§ WHAT YOU ARE ASKED TO DO
Pictures are to be left out; every line from the one that holds "Task: Click the Start Services group label" to the end of the data is to be retyped exactly.

=-=-=

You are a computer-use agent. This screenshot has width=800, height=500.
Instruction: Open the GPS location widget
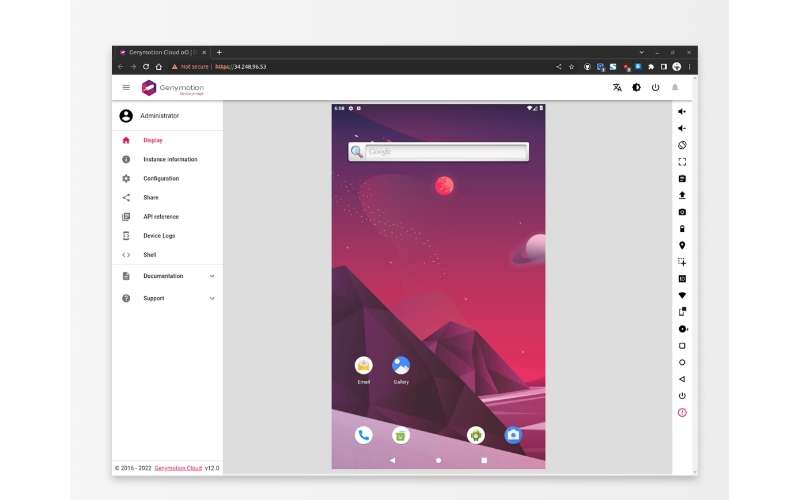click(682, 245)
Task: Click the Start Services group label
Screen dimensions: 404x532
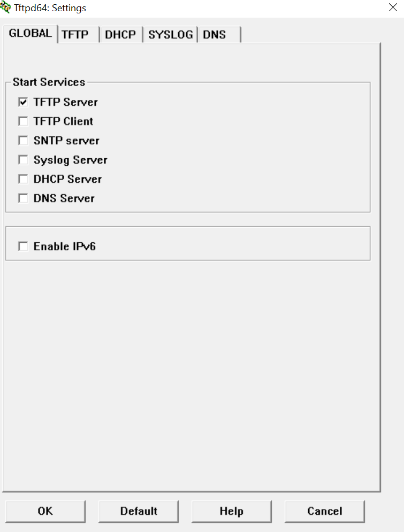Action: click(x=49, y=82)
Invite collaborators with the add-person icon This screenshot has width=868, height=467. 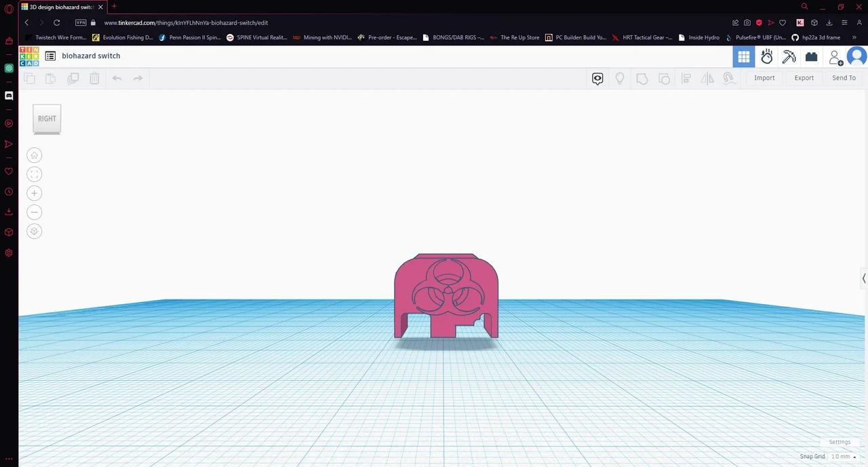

=-=-=

§ RESPONSE
Task: Click the Start Services group label
Screen dimensions: 404x532
Action: click(x=49, y=82)
Invite collaborators with the add-person icon This screenshot has width=868, height=467. 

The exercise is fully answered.